§ Written instruction: Could you turn the lines of these items into a numbered list, skipping any blank lines and leaving the pictures out?

§ Records provided:
--*--

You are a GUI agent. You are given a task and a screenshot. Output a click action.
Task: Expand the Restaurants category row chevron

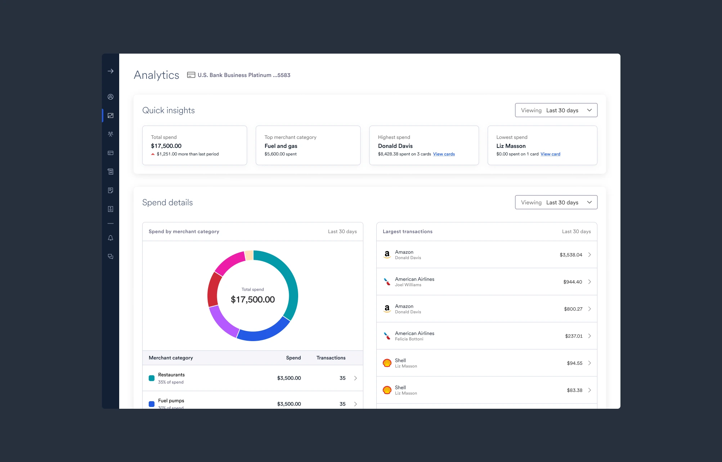(355, 378)
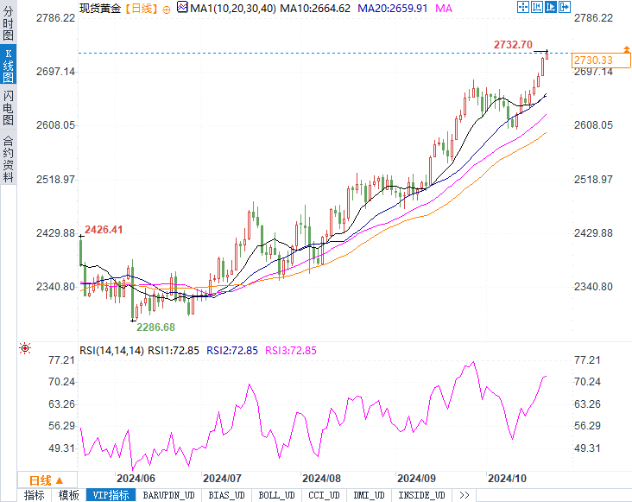This screenshot has height=502, width=632.
Task: Toggle the 日线 period label in chart header
Action: (x=141, y=8)
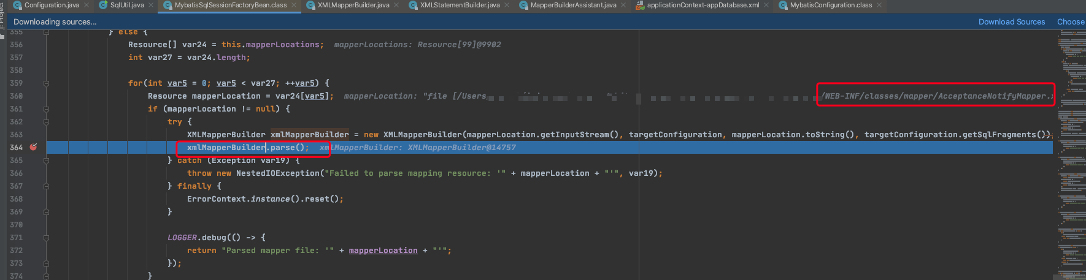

--*--

§ Response to this exercise:
1. You are a GUI agent. You are given a task and a screenshot. Output a click action.
2. Task: Expand the Restaurants category row chevron
3. (355, 378)
4. This screenshot has height=502, width=632.
5. Task: Toggle the 日线 period label in chart header
6. Action: (x=141, y=8)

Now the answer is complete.